O parecer final não só
demonstra desconhecimento do que seja autismo, mas faz observações
não-pertinentes que denunciam má vontade. Eu nunca disse que tenho dificuldades
para dar aulas (são excelentes quando bem preparadas) ou que não consigo
publicar artigos no exterior. Apenas que desde 2012 me concentro em escrever
livros, pouco me importando com artigos. Como minha dedicação à pesquisa é full
time e a orientação interfere negativamente com o trabalho de pesquisa,
muito devido ao meu autismo, prefiro não orientar. Afora isso é estranho que eu
deva perder para alguém na análise comparativa de publicações: só o feito de
publicar um livro em 2023 pela De Gruyter (uma editora acadêmica
extremamente exigente) me põe à frente de quase todos os pesquisadores
brasileiros, sem falar no livro de 2022 intitulado Cognitivismo semântico (Appris
350 págs.), que para variar passou em branco.
Não adiantou oferecer essas últimas
justificativas, nem ir à Ouvidoria reclamar que estou sendo discriminado. Estou
certo de que não devo ser o único caso de autista prejudicado nessa profissão.
Finalmente, devo notar que não recebo bolsas
do CNPq desde 2016, quando declinei de minha PQ para pedir uma bolsa para a
Suécia que por razões inexplicáveis não me foi concedida. Passei o primeiro
semestre de 2016 em Göteborg (Junto a Anna-Sofia Maurin) e o segundo na École
Normale Supérieure (junto a François Recanati) por conta própria. Me
pergunto quantos bolsistas tiveram o mesmo rendimento.
Uma causa de problemas profissionais que na
verdade não deveriam existir consiste em minha necessidade de trabalhar e viver
em isolamento. Assim, apesar de ter passado em um concurso para professor de
epistemologia no IFCS em 2012, acabei desistindo de ir para o Rio, uma vez que
me sinto intelectualmente e pessoalmente mais livre na UFRN. Obviamente, devido
ao autismo eu não transito em nenhum grupo de poder e influência. Será que
essas coisas tem algo a ver com o fato de eu não mais receber bolsas de
pesquisa?
Parece que por causa do autismo, embora faça
o pão, não tenho como vendê-lo. Sem fazer apresentações orais, sem contatos,
sem ter qualquer influência, trabalhando longe dos grandes centros, tornei-me uma espécie de pesquisador invisível.

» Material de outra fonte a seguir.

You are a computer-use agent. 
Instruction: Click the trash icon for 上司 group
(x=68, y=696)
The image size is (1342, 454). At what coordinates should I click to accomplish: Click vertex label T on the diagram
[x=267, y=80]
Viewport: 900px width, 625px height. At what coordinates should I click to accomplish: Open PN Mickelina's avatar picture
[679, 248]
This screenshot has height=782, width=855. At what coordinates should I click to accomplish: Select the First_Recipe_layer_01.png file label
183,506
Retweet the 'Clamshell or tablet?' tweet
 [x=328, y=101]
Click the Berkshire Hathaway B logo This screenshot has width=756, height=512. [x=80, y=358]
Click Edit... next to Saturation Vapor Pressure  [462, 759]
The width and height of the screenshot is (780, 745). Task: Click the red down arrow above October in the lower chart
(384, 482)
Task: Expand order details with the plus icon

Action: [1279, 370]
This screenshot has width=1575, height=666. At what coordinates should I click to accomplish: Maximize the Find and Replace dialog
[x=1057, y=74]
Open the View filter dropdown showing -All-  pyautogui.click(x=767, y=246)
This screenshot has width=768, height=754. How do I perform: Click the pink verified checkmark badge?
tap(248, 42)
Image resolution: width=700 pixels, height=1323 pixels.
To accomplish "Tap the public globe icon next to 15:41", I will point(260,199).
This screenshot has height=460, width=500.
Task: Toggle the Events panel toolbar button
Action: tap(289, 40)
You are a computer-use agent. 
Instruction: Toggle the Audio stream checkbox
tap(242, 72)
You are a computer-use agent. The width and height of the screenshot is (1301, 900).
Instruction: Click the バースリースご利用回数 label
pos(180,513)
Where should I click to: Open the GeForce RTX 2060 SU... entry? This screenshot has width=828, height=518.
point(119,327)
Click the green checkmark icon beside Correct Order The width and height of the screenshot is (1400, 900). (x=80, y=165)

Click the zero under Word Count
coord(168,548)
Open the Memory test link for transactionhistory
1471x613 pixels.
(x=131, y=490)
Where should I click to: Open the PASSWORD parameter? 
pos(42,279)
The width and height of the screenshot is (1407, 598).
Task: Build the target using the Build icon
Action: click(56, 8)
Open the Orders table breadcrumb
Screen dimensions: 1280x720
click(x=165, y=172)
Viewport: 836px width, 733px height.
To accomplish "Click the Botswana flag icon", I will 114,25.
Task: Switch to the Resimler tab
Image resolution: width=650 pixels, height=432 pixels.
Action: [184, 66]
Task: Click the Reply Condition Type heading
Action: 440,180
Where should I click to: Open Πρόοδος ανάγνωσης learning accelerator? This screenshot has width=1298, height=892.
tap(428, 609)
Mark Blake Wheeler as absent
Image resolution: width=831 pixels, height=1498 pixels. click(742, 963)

Poderia inventar a teoria da relatividade e ninguém se daria conta.
[1] Há uma
espécie de monopólios de mercado por parte das grandes editoras
anglo-americanas, como a OUP, a CUP, a MIT-Press e mesmo Routledge. O problema
é que essas editoras não aceitam sequer avaliar manuscritos enviados por verdadeiros
outsiders como é o meu caso. Livros publicados por editoras menos estabelecidas
na área (como a De Gruyter ou a UPA) ou que não fazem review (como a CSP) são
rejeitados por bibliotecas universitárias e mesmo por especialistas, uma vez
que a quantidade de publicações é imensa e há um imenso número de trabalhos sem
importância real sendo publicados. O resultado é a quase invisibilidade de meus textos, ao menos no que interessa, que é na questão de seu impacto na comunidade especializada.